#### [BRIEF]
Report the number of lines in the entries below that include the word "computer", and nothing else.
RECORD EXCERPTS section start
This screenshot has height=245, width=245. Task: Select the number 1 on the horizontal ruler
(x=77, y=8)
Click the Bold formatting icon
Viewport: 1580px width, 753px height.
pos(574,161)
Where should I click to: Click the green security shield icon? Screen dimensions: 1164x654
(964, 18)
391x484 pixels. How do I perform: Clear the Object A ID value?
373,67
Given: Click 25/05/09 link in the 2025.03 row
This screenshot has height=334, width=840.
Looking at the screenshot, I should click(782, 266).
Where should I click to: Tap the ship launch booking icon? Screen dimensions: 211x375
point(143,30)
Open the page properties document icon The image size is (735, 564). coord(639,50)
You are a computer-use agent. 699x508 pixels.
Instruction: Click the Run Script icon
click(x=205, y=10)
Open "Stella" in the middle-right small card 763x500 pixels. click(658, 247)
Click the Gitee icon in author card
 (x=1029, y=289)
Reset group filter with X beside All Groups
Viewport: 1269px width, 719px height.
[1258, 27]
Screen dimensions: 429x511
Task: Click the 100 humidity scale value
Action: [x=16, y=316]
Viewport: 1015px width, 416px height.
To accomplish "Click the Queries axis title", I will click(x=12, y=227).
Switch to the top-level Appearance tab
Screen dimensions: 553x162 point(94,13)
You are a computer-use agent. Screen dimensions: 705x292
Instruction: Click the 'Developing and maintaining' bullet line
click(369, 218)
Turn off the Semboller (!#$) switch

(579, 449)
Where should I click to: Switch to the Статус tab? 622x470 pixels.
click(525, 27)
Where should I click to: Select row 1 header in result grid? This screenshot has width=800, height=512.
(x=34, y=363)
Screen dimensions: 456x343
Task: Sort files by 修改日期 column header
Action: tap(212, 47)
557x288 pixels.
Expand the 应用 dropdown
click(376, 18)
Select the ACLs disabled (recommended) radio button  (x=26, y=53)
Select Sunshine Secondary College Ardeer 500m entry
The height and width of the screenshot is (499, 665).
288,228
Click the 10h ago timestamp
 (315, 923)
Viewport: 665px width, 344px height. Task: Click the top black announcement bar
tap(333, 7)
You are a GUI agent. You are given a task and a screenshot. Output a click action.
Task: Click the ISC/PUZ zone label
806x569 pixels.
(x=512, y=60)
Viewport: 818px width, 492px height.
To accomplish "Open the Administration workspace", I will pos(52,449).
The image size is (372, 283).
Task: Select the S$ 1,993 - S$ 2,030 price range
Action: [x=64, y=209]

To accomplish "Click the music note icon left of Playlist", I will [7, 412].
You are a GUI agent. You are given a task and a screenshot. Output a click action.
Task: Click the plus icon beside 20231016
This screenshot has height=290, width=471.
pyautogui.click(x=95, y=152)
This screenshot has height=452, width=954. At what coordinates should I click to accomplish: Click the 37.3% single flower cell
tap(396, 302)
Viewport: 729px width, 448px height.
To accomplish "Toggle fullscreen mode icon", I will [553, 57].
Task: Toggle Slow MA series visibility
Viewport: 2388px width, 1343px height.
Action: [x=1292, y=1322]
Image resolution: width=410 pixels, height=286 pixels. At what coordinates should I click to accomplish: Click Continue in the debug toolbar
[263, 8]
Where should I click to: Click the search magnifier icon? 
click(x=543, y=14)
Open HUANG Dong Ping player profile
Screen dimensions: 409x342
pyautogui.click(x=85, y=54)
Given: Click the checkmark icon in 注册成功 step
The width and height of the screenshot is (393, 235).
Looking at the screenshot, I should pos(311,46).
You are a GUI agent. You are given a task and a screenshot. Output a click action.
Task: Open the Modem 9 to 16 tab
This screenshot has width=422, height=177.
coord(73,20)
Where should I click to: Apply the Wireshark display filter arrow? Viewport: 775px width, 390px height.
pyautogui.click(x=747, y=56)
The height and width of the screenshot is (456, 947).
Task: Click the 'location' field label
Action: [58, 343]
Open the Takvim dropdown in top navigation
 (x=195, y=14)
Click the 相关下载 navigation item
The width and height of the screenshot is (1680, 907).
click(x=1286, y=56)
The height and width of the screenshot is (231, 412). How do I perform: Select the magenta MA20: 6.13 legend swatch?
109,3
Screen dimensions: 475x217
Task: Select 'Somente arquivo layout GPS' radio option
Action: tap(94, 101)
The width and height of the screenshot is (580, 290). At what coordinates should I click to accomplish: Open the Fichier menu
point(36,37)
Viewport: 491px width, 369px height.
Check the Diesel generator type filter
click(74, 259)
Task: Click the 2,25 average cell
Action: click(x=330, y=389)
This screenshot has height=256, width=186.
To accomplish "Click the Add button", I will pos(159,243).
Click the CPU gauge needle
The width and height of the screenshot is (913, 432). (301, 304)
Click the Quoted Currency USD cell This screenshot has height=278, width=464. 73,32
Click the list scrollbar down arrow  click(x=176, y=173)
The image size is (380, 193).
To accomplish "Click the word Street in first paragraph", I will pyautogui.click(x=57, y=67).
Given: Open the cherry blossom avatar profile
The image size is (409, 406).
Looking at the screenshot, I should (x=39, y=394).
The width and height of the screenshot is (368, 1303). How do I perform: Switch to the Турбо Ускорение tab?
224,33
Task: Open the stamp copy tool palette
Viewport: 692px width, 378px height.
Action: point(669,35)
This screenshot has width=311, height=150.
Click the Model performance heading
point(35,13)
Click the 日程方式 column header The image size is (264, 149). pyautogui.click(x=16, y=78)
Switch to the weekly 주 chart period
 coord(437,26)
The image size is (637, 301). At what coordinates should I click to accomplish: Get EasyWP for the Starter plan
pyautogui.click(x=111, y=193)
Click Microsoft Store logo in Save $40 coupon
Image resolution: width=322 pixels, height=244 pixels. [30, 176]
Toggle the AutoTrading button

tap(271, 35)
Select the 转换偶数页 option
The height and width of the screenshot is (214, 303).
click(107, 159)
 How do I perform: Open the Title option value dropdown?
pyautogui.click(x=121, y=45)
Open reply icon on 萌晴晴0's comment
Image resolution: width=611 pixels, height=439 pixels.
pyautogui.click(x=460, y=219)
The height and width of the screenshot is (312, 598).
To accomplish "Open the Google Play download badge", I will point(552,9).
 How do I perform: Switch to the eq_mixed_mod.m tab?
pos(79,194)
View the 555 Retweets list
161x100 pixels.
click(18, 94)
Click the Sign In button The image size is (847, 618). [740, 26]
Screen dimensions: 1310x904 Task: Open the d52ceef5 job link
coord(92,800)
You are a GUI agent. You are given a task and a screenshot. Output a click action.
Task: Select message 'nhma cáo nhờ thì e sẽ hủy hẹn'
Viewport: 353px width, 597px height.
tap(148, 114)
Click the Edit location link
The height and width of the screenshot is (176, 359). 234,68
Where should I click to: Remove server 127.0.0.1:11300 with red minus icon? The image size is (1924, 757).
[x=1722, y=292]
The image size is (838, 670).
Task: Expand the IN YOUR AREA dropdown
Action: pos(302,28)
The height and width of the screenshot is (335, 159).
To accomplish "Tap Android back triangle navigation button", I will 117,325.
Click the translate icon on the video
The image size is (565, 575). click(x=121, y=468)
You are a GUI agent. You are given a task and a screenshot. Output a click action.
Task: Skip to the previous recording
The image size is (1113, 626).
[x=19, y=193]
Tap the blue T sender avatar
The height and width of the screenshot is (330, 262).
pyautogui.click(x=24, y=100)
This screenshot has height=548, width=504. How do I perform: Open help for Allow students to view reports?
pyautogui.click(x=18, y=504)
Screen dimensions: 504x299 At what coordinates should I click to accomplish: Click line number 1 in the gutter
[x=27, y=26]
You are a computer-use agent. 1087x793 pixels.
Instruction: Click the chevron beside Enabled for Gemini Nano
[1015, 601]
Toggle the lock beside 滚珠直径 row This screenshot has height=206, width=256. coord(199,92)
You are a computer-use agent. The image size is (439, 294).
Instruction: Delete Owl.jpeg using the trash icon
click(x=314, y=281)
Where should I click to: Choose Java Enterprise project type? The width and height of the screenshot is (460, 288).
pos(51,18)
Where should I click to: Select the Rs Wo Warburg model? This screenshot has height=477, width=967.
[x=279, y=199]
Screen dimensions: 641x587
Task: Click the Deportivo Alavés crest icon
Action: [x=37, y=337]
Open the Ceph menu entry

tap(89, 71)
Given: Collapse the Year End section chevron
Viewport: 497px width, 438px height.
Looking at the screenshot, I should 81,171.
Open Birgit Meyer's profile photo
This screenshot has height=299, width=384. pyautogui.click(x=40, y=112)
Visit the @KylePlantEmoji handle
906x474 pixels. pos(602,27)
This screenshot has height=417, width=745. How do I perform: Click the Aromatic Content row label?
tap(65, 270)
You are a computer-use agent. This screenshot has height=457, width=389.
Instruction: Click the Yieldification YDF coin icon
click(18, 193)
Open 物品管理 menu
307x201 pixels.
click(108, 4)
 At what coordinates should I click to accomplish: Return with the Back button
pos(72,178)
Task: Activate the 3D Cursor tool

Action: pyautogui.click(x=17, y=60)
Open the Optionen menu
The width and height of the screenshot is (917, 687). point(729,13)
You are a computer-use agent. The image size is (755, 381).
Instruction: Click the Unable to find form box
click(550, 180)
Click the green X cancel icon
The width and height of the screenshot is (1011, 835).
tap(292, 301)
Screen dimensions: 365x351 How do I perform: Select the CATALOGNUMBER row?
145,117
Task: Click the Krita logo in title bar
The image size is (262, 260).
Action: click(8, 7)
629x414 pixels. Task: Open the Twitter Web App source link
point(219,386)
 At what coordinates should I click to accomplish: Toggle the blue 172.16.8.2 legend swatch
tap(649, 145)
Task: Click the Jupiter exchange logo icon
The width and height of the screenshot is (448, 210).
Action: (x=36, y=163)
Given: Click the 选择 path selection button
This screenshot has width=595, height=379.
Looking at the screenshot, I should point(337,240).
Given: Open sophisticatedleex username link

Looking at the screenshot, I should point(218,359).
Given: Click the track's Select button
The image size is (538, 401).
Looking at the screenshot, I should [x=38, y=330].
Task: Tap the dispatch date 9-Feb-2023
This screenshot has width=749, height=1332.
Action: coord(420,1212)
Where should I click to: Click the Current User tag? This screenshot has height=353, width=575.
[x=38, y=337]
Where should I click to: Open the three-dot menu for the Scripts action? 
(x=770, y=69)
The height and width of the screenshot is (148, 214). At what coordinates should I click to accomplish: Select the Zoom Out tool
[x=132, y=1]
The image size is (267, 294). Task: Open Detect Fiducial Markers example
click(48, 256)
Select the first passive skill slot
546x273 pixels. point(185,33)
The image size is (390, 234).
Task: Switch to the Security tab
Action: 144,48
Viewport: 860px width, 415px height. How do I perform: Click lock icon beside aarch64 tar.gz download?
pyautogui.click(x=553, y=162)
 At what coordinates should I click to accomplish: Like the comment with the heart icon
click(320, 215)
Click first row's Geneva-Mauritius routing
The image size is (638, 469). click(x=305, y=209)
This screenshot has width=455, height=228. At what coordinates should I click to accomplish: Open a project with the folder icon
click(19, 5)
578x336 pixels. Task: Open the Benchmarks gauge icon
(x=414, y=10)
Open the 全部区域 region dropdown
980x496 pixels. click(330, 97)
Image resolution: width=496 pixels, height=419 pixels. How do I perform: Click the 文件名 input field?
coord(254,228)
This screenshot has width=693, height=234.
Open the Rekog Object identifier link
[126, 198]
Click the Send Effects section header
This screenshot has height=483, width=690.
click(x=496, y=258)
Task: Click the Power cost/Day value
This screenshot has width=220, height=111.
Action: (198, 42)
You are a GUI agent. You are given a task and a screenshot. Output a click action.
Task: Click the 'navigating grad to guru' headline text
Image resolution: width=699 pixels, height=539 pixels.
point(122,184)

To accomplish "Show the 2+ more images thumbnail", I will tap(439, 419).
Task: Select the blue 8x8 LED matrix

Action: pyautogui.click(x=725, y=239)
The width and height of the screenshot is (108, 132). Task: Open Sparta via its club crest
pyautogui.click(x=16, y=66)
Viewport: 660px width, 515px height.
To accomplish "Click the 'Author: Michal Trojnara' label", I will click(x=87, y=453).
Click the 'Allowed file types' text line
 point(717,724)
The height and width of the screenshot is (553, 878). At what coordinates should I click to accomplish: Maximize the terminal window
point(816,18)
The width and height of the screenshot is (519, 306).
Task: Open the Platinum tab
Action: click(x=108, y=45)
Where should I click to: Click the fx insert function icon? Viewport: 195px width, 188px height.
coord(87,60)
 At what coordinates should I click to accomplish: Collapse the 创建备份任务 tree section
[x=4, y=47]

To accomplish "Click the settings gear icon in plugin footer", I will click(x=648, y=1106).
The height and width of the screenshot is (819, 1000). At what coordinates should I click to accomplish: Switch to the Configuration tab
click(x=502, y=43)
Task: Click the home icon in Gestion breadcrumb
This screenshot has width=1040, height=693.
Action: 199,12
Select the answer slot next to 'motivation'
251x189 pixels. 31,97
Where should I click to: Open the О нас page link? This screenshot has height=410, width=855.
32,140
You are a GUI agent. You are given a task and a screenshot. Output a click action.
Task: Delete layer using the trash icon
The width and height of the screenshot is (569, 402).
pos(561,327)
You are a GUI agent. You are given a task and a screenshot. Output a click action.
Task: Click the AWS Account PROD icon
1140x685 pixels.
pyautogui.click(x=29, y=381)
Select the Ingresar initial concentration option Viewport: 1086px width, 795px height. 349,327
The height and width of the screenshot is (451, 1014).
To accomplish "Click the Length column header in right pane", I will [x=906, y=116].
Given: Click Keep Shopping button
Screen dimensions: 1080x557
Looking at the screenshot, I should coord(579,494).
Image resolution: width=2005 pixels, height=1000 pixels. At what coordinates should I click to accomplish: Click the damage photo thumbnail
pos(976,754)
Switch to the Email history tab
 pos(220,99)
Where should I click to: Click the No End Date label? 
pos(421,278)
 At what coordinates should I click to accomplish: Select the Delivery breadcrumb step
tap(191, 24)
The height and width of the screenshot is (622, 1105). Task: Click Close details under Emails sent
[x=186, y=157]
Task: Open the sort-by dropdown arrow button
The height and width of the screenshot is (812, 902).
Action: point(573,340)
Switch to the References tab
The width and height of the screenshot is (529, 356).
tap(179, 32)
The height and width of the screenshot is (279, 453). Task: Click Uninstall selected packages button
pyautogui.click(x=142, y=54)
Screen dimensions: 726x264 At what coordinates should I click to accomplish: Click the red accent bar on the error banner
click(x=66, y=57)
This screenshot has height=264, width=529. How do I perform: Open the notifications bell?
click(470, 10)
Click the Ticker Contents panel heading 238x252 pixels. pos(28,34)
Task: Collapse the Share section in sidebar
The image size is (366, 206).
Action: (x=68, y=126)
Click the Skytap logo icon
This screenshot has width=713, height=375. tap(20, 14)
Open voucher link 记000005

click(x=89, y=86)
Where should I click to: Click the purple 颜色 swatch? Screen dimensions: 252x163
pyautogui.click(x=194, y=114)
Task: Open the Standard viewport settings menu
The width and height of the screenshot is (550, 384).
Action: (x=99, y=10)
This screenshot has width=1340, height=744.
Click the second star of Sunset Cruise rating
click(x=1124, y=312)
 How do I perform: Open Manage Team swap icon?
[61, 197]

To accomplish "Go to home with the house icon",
RECORD EXCERPTS section end
#### [SOLUTION]
6